(Stored data entries)
__________________________________________________
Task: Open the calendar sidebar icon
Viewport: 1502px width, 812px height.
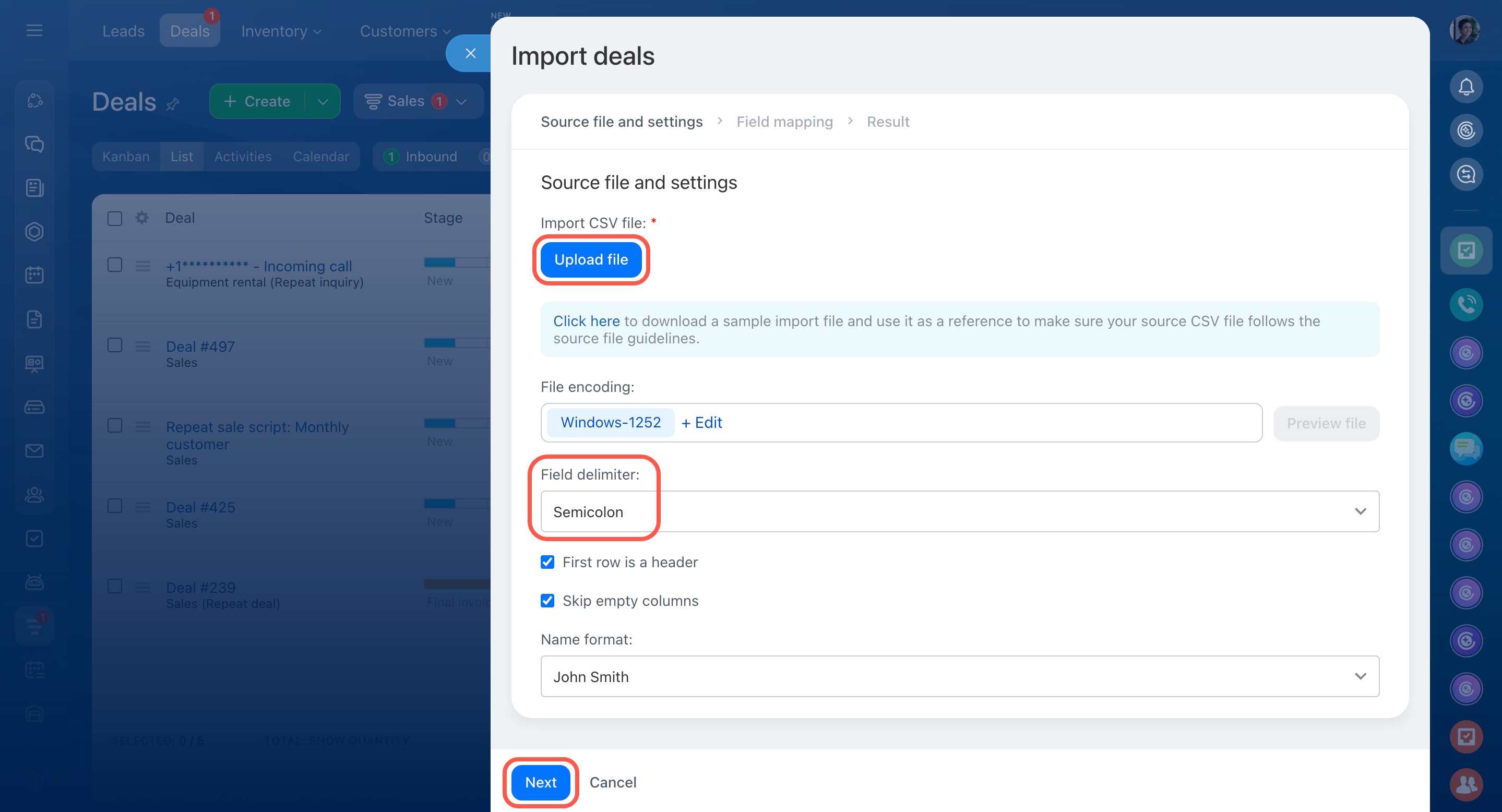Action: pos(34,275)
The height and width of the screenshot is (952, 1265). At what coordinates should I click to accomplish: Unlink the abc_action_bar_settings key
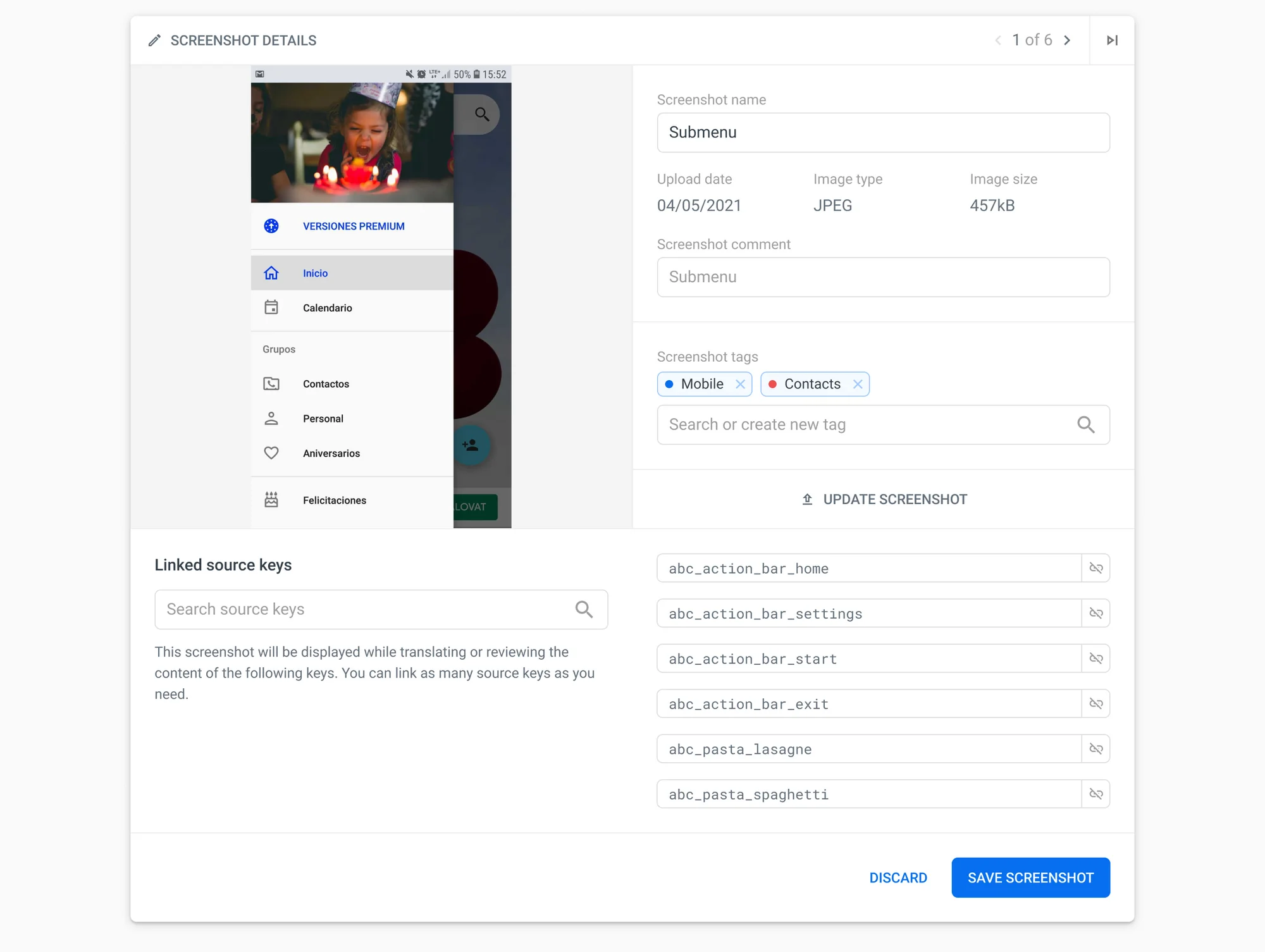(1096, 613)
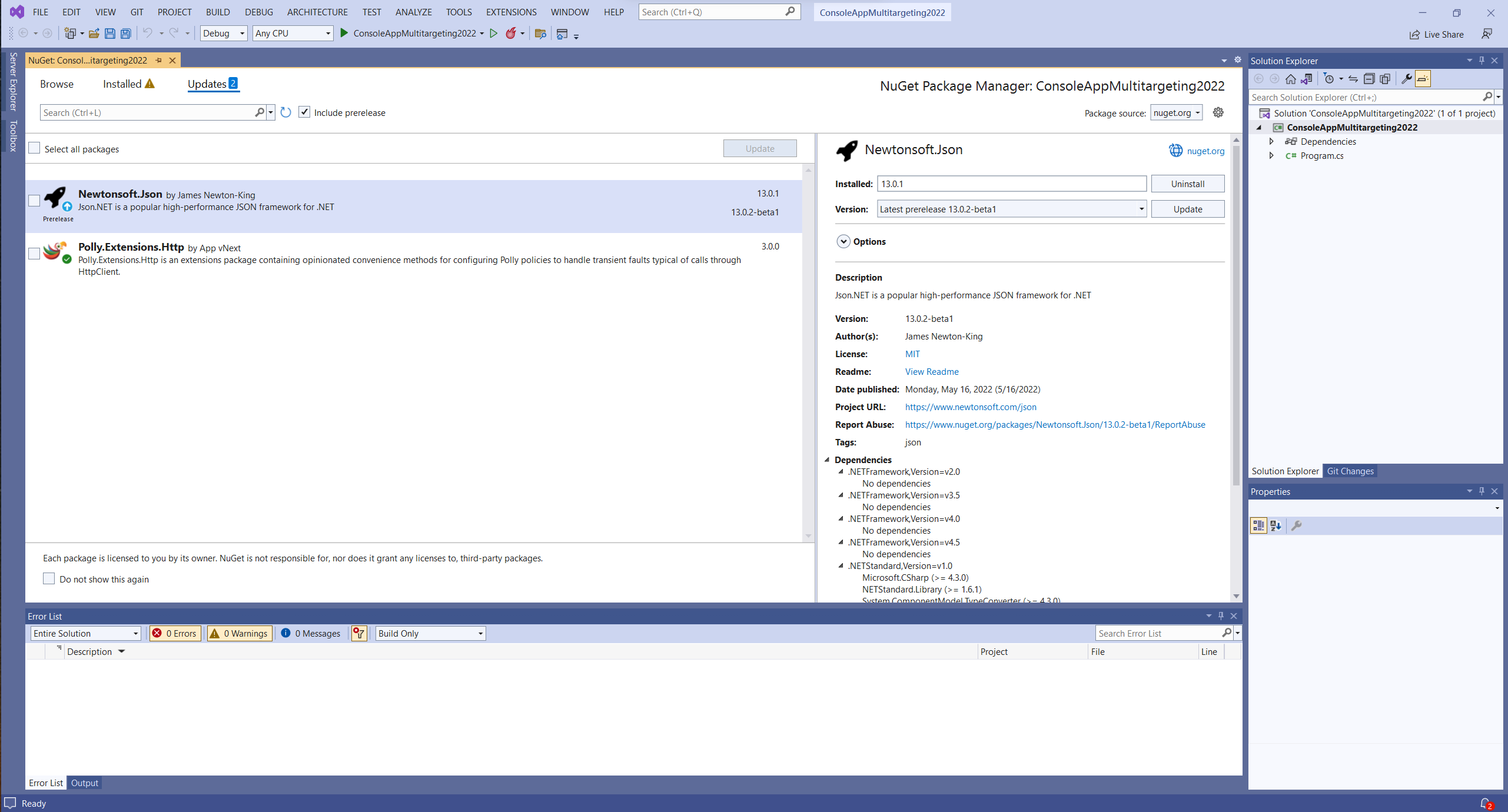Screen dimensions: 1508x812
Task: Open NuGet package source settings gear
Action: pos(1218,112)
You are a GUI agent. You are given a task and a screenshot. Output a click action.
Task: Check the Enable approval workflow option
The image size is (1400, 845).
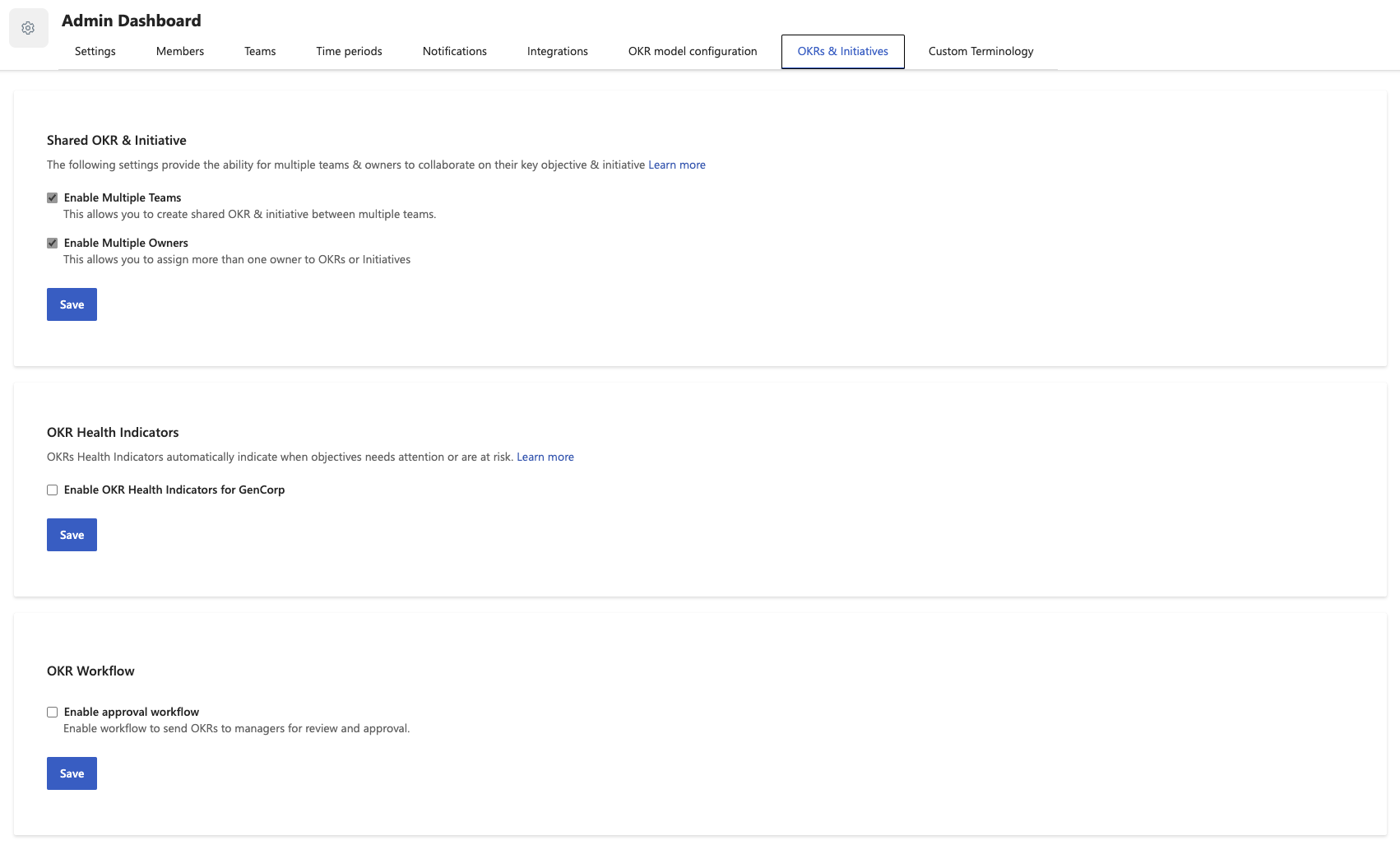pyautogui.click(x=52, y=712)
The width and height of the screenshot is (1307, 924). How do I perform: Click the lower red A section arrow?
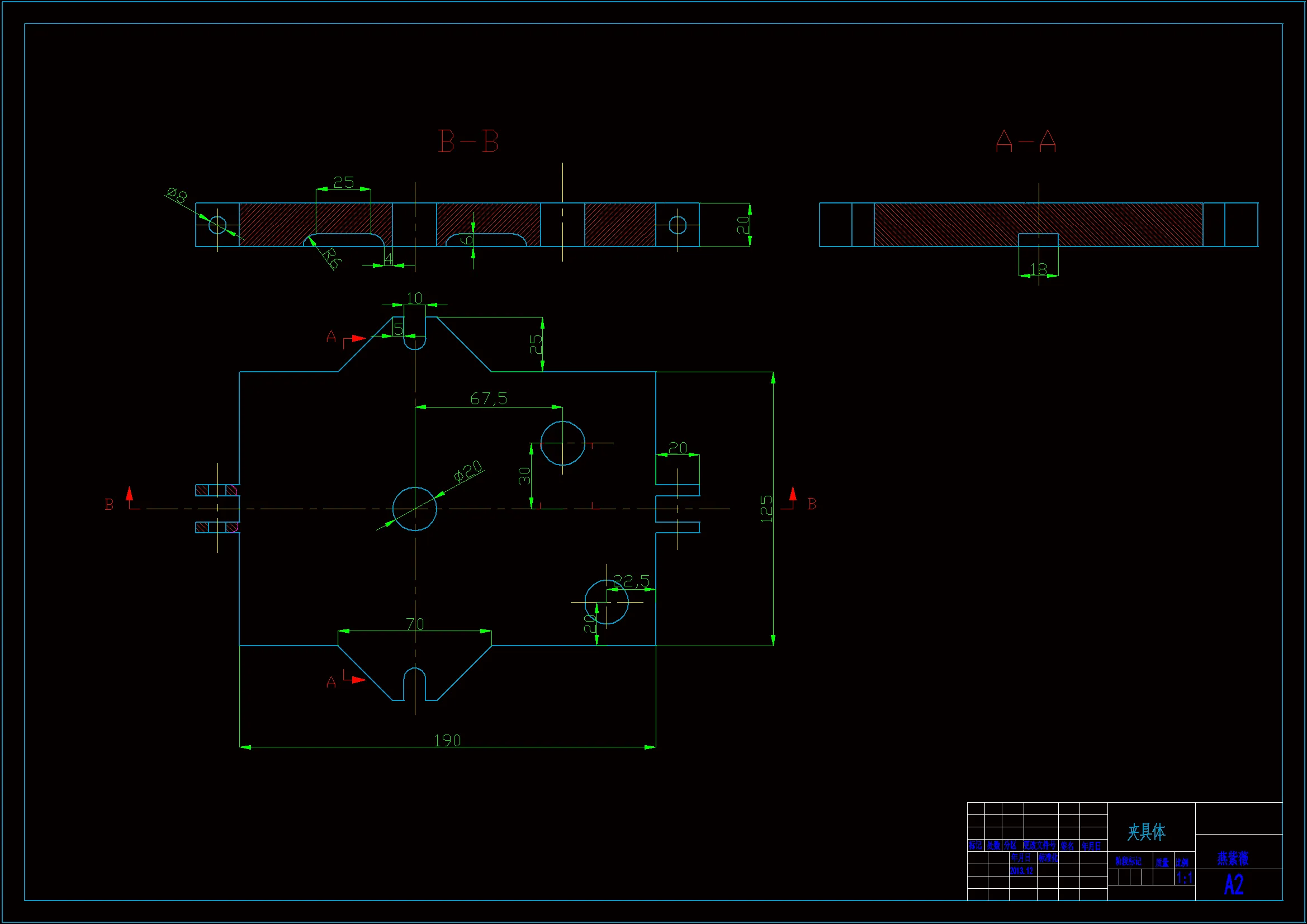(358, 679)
__________________________________________________
■ PROBLEM TO WORK ON: Of the entries above, print exactly those lines that run from the one containing "Task: Check the" through the last line, excluding any pictures.

■ EXERCISE ANSWER:
Task: Check the Enable approval workflow option
The image size is (1400, 845).
pyautogui.click(x=52, y=712)
The width and height of the screenshot is (1307, 924). How do I perform: Click the lower red A section arrow?
(358, 679)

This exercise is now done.